The three-night date which a snap extravaganza company played in Butte, Montana, a short time ago, will be remembered for a long time by some of the leading citizens of that very enterprising town. In the first place the bunch of girls who came with the show, and who, in fact, were the show, were the jolliest lot that ever smoked cigarettes or knocked the heads off champagne bottles.

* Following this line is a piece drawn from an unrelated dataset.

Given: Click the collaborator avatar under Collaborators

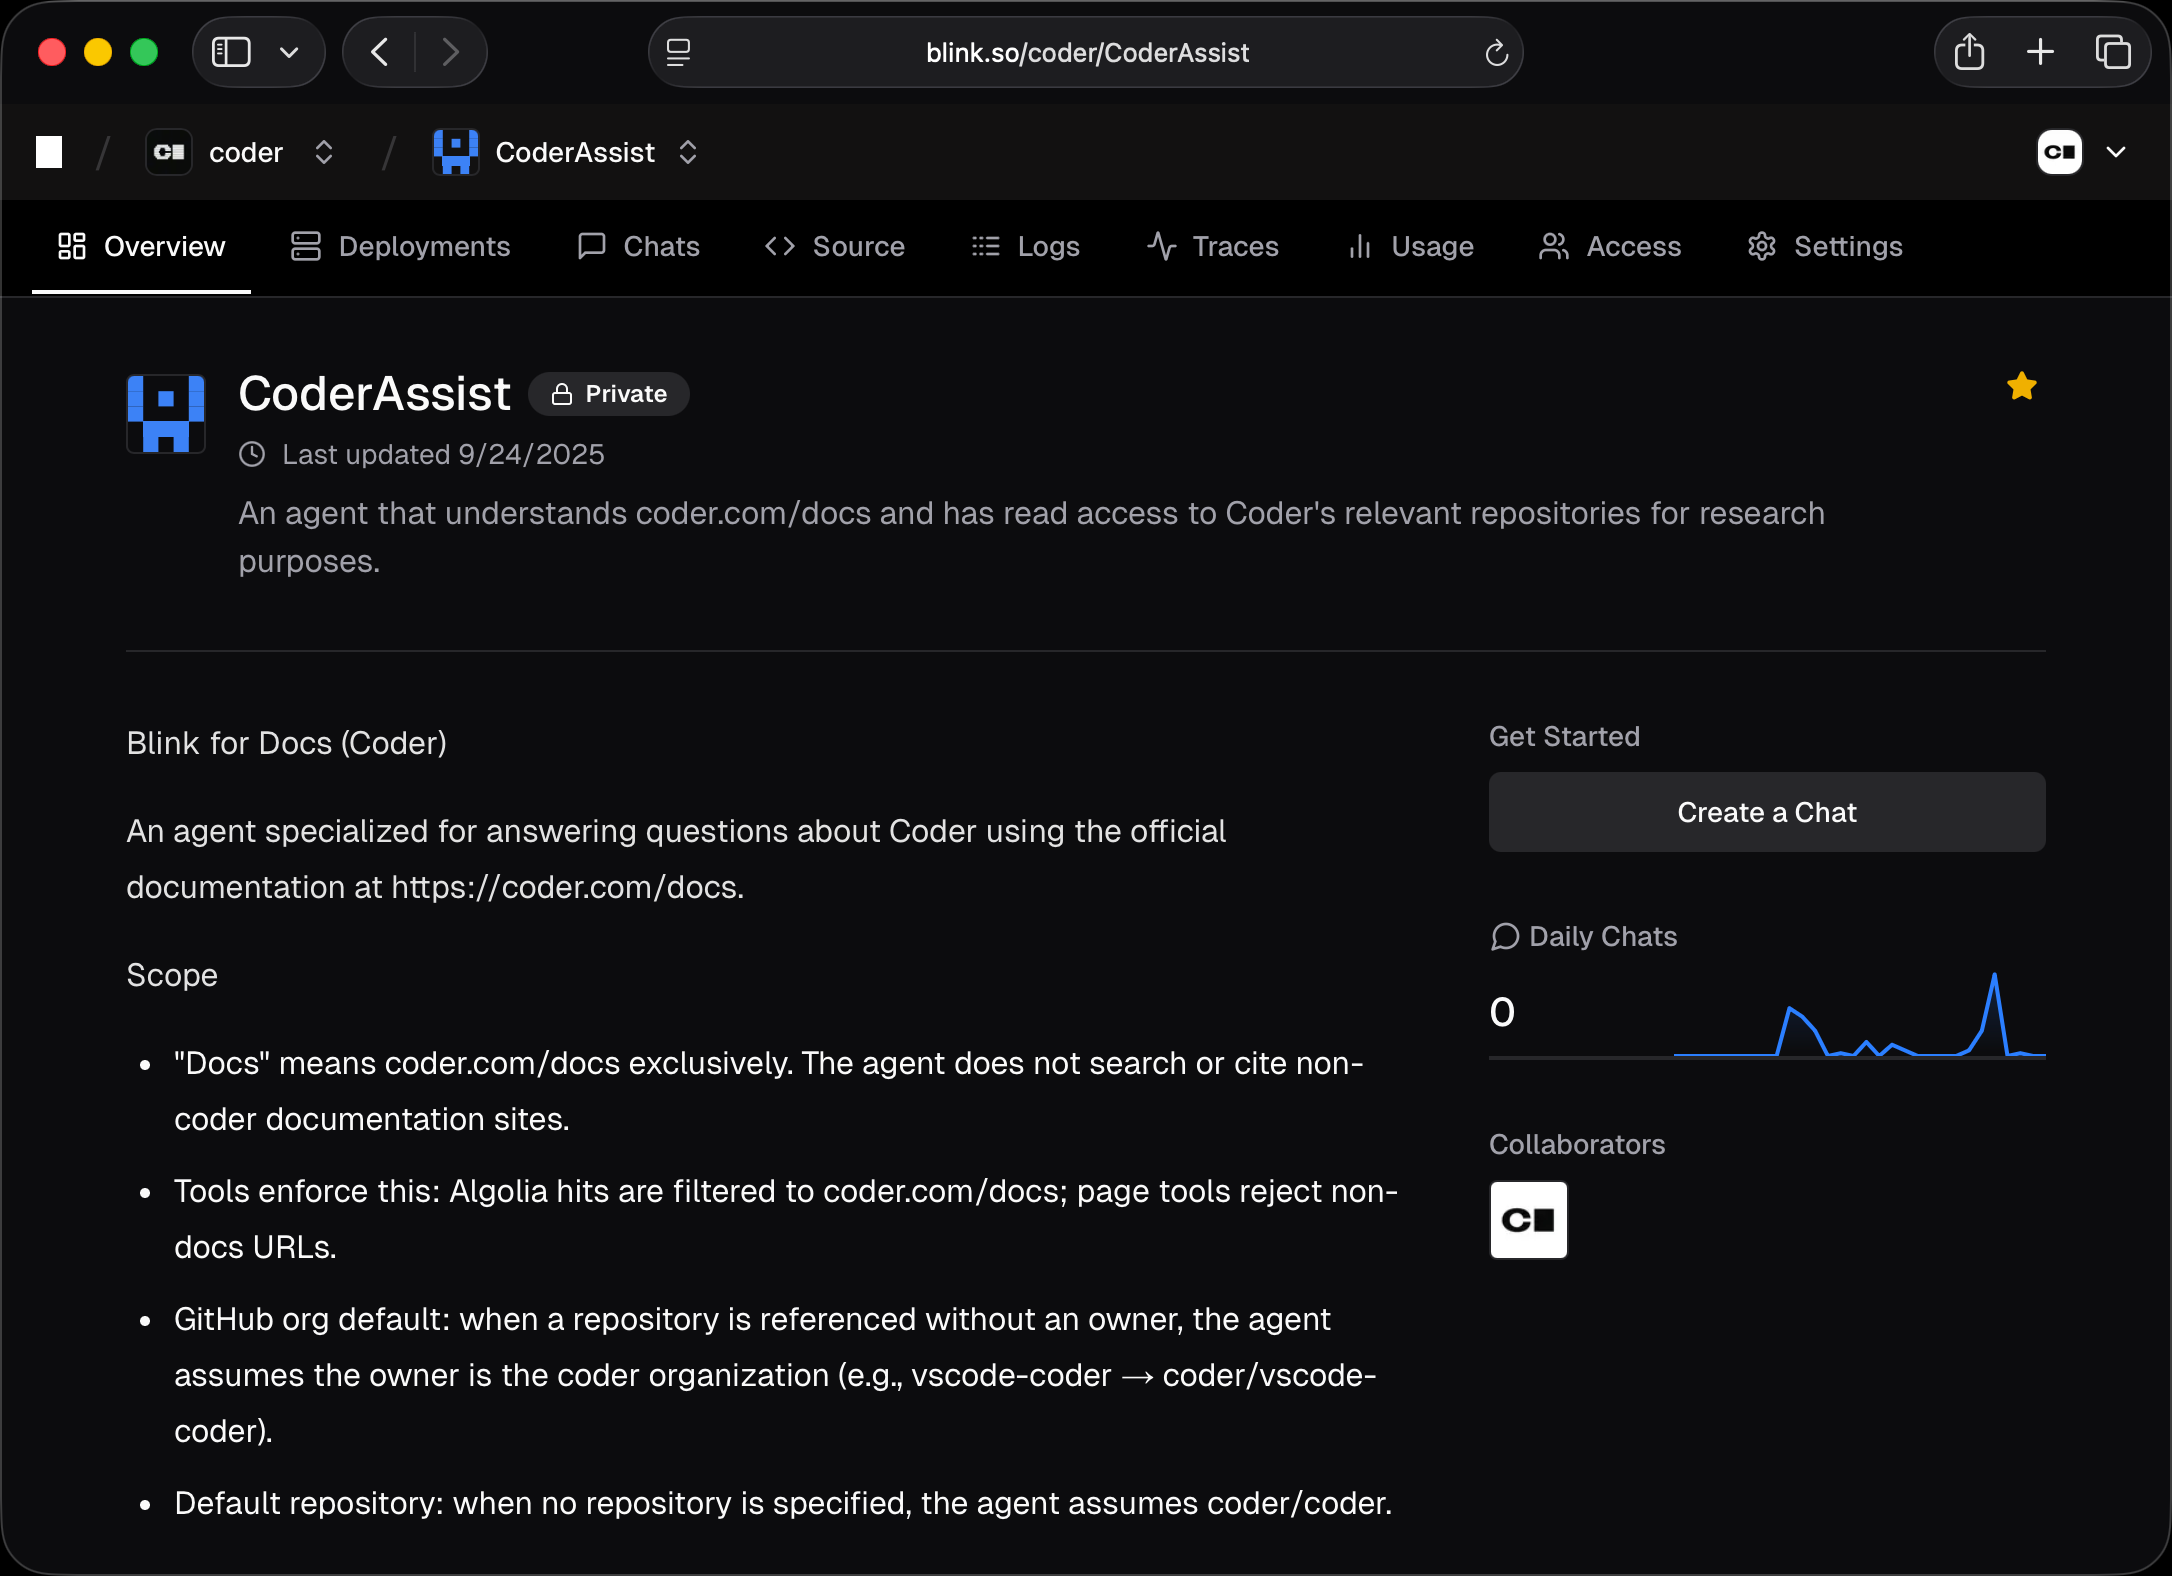Looking at the screenshot, I should pos(1529,1220).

They had seen something of the world, they had, and so when a swell sport of the town invaded the rooms behind the scenes and said there was a cold hundred in it for any girl who would go around to the Combination house and play out a deal of faro in tights, half a dozen of them jumped at him so quick that he almost lost his balance. He didn't want them all so he picked out the one that pleased him most, Nadage De Witt. He engaged a carriage for her after the show and after she had wrapped up well to keep those precious legs of hers warm, she was bundled in. She made the hit of her life when she stepped into, the brilliantly lighted faro room, and the created the biggest sensation Butte has known for some time. She took a seat at the layout and was staked to a $50 stack of chips. She played out three boxes, when she got up from the chair with $160 to the good, which with the $100 she earned by her appearance, made $260 clean. She tells the story herself now and is very anxious to get with any theatrical companies intending to play Butte. Do you blame her?


National Police Gazette, January 25, 1896.